The authors of [13] proposed a multi-objective optimization method for reconfiguring distribution networks in the presence of DG sources and EVs. The study developed a dynamic reconfiguration model aimed at minimizing active power loss, improving the load balancing index, and reducing voltage deviations within the network. To achieve this, the researchers employed the Lévy flight and chaos distributed beetle antennae search (LDBAS) algorithm. This innovative approach not only enhanced the computing speed but also improved the convergence rate of the optimization process. The proposed method was evaluated through simulations of the IEEE 33-bus and 118-bus systems. The results demonstrated the computational efficiency of the LDBAS algorithm and its effectiveness in finding global optimum solutions. Furthermore, the findings indicated that the reconfiguration method significantly enhances both the economic performance and power quality of distribution networks, particularly those with high penetrations of EVs and DGs.

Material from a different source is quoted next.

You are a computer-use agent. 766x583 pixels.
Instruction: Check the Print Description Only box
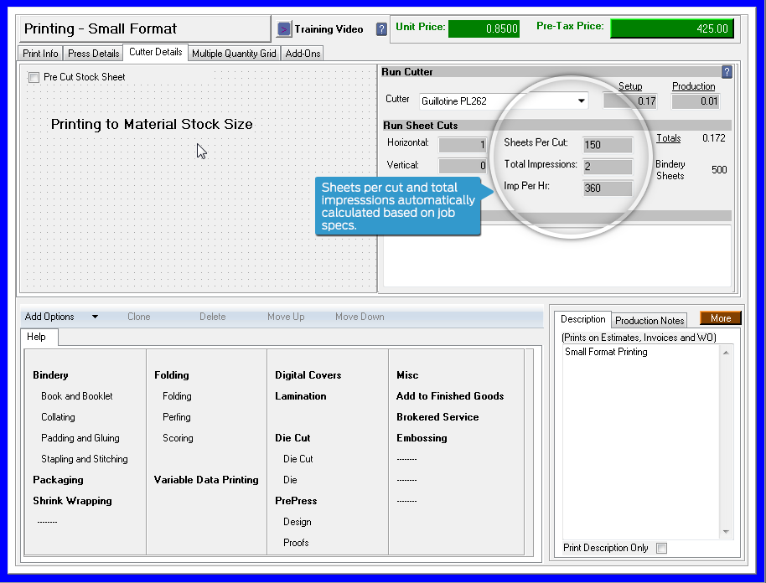(660, 548)
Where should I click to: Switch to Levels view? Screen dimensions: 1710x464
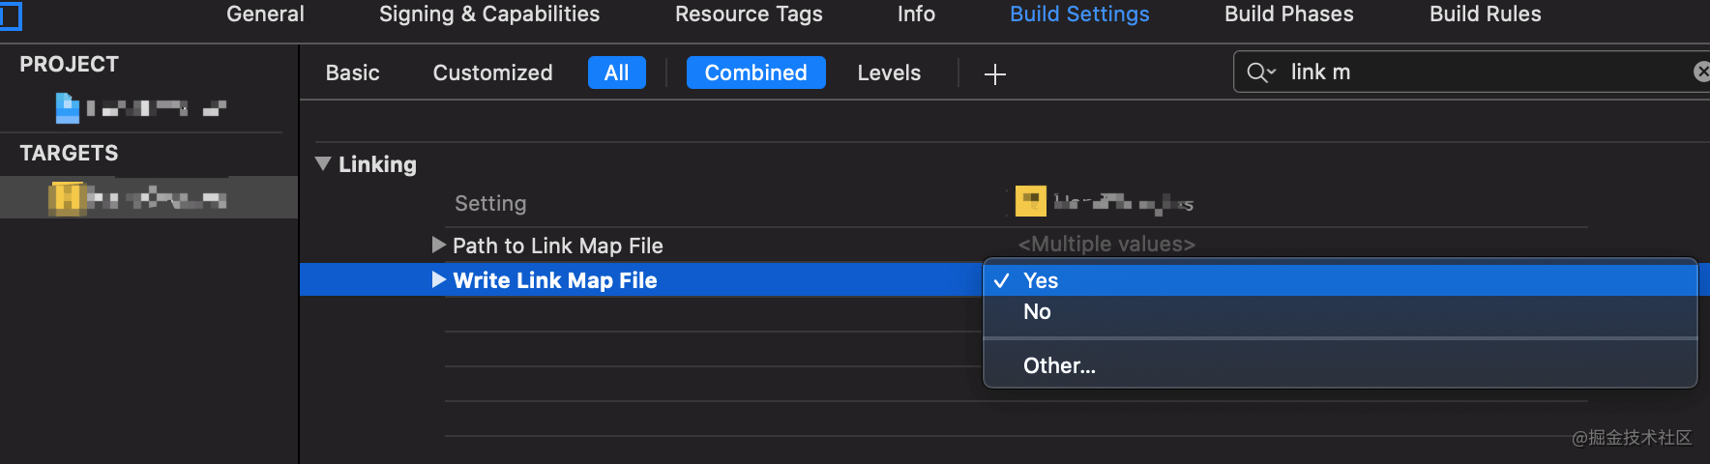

The authors of [14] developed a novel hybrid optimization method that combines GA and the Shuffled Frog Leaping Algorithm (SFLA) to optimize network reconfiguration, considering the placement and displacement of DGs and EVs. The hybrid GA–SFLA algorithm demonstrated significant improvements in system performance, including reduced power losses and improved voltage profiles, when compared to conventional methods. The study also highlighted that the optimal placement and displacement of DGs and EVs effectively balance the load in the distribution system, reduce losses, and enhance voltage stability. Additionally, the hybrid GA–SFLA algorithm proved to be highly effective in solving the complex multi-objective optimization problem, yielding better results than using GA or SFLA alone.
The authors of [15] developed an optimal planning framework that simultaneously considers the placement and sizing of EV charging stations and DGs within a distribution network while also accounting for network reconfiguration and the uncertainties in renewable energy generation and EV charging behavior. The goal was to minimize the total cost of energy losses, improve the network’s efficiency, and enhance its reliability. The proposed model was applied to a case study of a smart distribution network with high levels of renewable energy integration and EV penetration. The results showed that optimal placement and sizing of EV charging stations and DGs can significantly reduce energy losses and operational costs. Additionally, network reconfiguration improved voltage stability and reduced the impact of uncertainties on the network.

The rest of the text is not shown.